Sabah Gazetesi Yazarı Melih Altınok'un bugünkü (11.03.2022)''Erdoğan’a da ‘işbirlikçi siyonist’ demezsin artık!'' başlıklı yazısı.
Yitzak Herzog 14 yıl aradan sonra Türkiye'ye gelen ilk İsrail Cumhurbaşkanı oldu.
Bu gelişme, "One minute" çıkışının ardından kopan Türkiyeİsrail ilişkilerinin normalleşmeye başlayacağının en kararlı göstergesi.

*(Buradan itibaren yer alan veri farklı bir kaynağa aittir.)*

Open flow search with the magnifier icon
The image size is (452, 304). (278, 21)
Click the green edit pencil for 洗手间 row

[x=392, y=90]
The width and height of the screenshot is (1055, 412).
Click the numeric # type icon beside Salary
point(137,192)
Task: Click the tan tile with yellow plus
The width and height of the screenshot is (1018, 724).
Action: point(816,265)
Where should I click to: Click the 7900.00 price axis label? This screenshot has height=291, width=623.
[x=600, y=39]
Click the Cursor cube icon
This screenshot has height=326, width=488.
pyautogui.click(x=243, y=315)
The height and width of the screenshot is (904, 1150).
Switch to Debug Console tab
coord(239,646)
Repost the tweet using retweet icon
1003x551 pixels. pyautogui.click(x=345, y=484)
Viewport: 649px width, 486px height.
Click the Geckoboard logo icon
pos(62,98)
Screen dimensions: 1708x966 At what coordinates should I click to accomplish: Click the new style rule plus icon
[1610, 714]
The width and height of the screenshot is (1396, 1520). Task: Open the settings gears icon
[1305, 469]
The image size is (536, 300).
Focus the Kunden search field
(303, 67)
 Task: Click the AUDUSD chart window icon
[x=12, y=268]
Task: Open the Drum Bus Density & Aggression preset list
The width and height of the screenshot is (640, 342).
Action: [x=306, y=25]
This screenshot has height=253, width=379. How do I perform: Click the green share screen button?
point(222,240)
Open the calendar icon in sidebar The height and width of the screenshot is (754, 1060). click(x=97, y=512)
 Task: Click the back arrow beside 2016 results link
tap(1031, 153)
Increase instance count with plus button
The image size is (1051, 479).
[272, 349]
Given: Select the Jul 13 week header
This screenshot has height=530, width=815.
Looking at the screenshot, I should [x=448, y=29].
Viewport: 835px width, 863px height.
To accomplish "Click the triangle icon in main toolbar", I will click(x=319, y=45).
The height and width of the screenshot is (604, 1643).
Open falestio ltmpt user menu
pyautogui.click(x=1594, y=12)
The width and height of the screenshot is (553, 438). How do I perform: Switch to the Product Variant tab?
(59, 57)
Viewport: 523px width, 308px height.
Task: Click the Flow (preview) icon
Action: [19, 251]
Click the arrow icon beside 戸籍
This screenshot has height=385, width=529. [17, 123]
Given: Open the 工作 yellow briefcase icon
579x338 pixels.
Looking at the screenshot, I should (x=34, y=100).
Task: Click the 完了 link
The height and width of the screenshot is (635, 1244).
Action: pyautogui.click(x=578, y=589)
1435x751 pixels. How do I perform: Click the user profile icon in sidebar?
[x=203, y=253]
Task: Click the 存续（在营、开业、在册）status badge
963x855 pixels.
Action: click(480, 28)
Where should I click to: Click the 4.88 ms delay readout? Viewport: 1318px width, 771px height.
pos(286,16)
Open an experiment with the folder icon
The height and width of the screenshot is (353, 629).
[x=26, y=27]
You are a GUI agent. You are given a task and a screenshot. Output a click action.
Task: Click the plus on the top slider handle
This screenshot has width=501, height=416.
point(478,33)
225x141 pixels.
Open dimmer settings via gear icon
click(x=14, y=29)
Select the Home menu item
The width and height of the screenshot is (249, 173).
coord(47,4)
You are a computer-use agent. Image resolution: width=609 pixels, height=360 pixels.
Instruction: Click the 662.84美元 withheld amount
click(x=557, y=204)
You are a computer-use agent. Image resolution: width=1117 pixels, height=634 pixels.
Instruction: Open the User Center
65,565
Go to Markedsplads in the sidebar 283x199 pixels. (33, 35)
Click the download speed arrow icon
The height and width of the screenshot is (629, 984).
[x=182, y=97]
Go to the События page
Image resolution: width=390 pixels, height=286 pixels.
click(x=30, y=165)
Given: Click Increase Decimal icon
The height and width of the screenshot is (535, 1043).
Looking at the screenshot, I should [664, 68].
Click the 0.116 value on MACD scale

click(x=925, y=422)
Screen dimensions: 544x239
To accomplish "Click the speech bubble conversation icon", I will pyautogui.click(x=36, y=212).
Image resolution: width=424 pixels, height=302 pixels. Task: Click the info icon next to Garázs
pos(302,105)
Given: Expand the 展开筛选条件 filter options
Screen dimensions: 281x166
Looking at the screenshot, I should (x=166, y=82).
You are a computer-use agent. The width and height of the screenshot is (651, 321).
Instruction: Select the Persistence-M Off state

Evet, aramızda, Filistin meselesindeki tavrımıza karşı İsrail'in PKK-YPG kozunu kullanmaktan çekinmemesi gibi yakıcı çelişkiler mevcut.
Ancak ABD'nin Afganistan'dan ve bölgeden çekilmesiyle oluşan boşlukta yeni ittifaklar kuruluyor. İsrail ve "ezeli düşmanı" görünen Arap ülkeleri peşi sıra görüşmeler yapıyor.
Böyle bir denklemde Türkiye'nin 13 yıllık pozisyonunda ısrarcı olması düşünülemezdi. Üstelik de Doğu Akdeniz'deki enerji kaynaklarının paylaşımının üzerinden yeni dengeler oluşmuşken ve Türkiyeİsrail işbirliğinin önemi kendini bu kadar açık hissettirmişken...
Kaldı ki İsrail-Filistin mücadelesinde Tel Aviv'in tezlerini destekleyen ya da PKK-YPG'ye destek veren devletlerle diplomatik ilişkilerimizi askıya alacak olsak ABD ve Rusya dahil konuşabildiğimiz tek bir ülke kalmazdı.
Bu rasyonel dış politika perspektifine ideolojik gerekçelerle karşı çıkan radikal çevrelere sözüm yok. Varoluşlarının sebebi bu kavga. İsrail'deki siyonistler de yeni cumhurbaşkanlarını, "Erdoğan'ın ayağına gitti" diye saçma sapan gerekçelerle yerden yere vuruyorlar.
Ne var ki Foreign Policy'nin "ABD'nin adamı diye" açıkça yazmaktan çekinmediği Ahmet Davutoğlu'nun "İslamcı pozlar" kesmesi, tek kelimeyle komik... Tıpkı boyunu aşan ihtirasları gibi, ceketinin üzerine geçirmeye çalıştığı "solmuş milli görüş gömleği" de kalıbına birkaç beden büyük.